■ Problem requirements ■
Here are the records. Write out exactly the lines between the one holding "You are a computer-use agent. 804x469 pixels." and the one holding "The image size is (1200, 653).", inclusive.

*** Exercise materials Section Begins ***

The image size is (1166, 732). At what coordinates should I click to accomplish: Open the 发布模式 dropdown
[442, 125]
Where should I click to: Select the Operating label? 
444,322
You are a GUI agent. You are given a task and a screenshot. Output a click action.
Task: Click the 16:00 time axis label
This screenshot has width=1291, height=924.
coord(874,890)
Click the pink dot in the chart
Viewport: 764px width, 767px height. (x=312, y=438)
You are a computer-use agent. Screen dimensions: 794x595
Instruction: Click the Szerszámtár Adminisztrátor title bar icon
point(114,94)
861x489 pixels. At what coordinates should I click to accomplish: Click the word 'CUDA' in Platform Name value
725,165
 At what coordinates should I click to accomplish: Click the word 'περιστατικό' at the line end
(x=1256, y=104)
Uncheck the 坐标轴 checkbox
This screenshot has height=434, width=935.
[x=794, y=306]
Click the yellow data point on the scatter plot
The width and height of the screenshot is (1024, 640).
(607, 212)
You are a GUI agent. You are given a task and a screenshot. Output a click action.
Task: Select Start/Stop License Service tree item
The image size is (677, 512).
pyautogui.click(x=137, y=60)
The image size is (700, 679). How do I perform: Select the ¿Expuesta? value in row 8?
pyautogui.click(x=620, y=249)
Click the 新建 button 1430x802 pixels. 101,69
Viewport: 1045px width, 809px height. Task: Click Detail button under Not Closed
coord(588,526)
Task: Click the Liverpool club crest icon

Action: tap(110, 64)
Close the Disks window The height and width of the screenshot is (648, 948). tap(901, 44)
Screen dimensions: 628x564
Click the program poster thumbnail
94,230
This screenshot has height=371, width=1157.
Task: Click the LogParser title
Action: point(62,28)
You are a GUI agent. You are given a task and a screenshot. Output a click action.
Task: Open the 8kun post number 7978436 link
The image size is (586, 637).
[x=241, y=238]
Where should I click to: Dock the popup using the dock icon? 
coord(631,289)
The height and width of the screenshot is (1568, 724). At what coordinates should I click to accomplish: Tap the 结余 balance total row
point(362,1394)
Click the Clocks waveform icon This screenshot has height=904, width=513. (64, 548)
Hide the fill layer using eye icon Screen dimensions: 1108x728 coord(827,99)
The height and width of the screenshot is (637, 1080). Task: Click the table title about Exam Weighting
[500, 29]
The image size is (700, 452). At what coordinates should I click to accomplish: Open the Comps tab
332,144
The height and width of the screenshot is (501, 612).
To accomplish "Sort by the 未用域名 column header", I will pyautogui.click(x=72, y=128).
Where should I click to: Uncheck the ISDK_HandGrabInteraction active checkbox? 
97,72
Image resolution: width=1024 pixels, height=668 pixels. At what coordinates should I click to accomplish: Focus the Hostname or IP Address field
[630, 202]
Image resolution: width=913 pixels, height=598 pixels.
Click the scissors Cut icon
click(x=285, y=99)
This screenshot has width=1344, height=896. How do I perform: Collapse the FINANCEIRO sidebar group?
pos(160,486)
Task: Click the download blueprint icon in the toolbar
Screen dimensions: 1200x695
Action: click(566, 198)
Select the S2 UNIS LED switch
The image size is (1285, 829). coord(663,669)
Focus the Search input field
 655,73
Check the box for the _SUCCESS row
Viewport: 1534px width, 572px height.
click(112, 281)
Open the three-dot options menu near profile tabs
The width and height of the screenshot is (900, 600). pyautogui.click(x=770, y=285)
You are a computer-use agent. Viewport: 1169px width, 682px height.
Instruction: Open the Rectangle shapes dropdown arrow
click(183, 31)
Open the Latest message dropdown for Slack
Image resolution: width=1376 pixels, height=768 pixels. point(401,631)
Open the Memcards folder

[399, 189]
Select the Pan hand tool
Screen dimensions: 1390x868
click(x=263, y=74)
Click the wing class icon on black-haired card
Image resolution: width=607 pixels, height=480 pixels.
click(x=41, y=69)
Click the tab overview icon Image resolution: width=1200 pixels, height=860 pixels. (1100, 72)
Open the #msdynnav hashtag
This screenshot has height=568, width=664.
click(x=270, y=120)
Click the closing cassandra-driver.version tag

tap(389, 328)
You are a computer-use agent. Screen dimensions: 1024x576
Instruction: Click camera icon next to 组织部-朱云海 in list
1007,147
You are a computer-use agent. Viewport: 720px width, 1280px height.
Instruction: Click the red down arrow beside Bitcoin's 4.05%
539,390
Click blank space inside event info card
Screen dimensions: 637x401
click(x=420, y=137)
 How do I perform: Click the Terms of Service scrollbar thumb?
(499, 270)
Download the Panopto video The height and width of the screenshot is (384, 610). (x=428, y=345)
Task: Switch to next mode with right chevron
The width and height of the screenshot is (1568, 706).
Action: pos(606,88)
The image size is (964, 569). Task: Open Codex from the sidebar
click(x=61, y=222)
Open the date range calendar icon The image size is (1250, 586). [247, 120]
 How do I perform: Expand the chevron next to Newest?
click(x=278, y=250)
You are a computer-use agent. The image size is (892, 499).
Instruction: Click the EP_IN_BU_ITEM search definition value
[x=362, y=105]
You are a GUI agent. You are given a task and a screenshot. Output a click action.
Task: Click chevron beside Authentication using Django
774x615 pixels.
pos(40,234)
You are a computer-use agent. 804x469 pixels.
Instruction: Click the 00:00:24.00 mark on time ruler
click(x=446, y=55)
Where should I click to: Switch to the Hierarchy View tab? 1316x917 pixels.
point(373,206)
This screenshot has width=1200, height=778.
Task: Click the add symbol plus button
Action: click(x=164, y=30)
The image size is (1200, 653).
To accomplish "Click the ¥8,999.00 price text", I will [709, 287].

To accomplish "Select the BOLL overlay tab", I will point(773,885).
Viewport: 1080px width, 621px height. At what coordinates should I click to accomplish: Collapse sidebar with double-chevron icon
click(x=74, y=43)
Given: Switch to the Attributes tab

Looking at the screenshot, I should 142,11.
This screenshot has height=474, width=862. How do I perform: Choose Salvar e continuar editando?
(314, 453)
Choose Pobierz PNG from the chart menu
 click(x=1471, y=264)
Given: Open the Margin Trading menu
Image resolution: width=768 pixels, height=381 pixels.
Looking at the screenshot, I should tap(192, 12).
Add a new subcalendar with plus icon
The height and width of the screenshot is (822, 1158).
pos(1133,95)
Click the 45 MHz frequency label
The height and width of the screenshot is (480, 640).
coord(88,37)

*** Exercise materials Section Ends ***

■ Task response ■
You are a computer-use agent. 804x469 pixels.
Instruction: Click the 00:00:24.00 mark on time ruler
click(x=446, y=55)
Where should I click to: Switch to the Hierarchy View tab? 1316x917 pixels.
point(373,206)
This screenshot has width=1200, height=778.
Task: Click the add symbol plus button
Action: click(x=164, y=30)
The image size is (1200, 653).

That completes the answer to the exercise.